- [Study material]
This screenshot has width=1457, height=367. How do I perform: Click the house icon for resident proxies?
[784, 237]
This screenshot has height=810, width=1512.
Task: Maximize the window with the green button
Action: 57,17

- [Exercise]
Hand back the material above in full, exactly as written.

- [Result of the exercise]
This screenshot has width=1457, height=367. How do I perform: Click the house icon for resident proxies?
[784, 237]
This screenshot has height=810, width=1512.
Task: Maximize the window with the green button
Action: 57,17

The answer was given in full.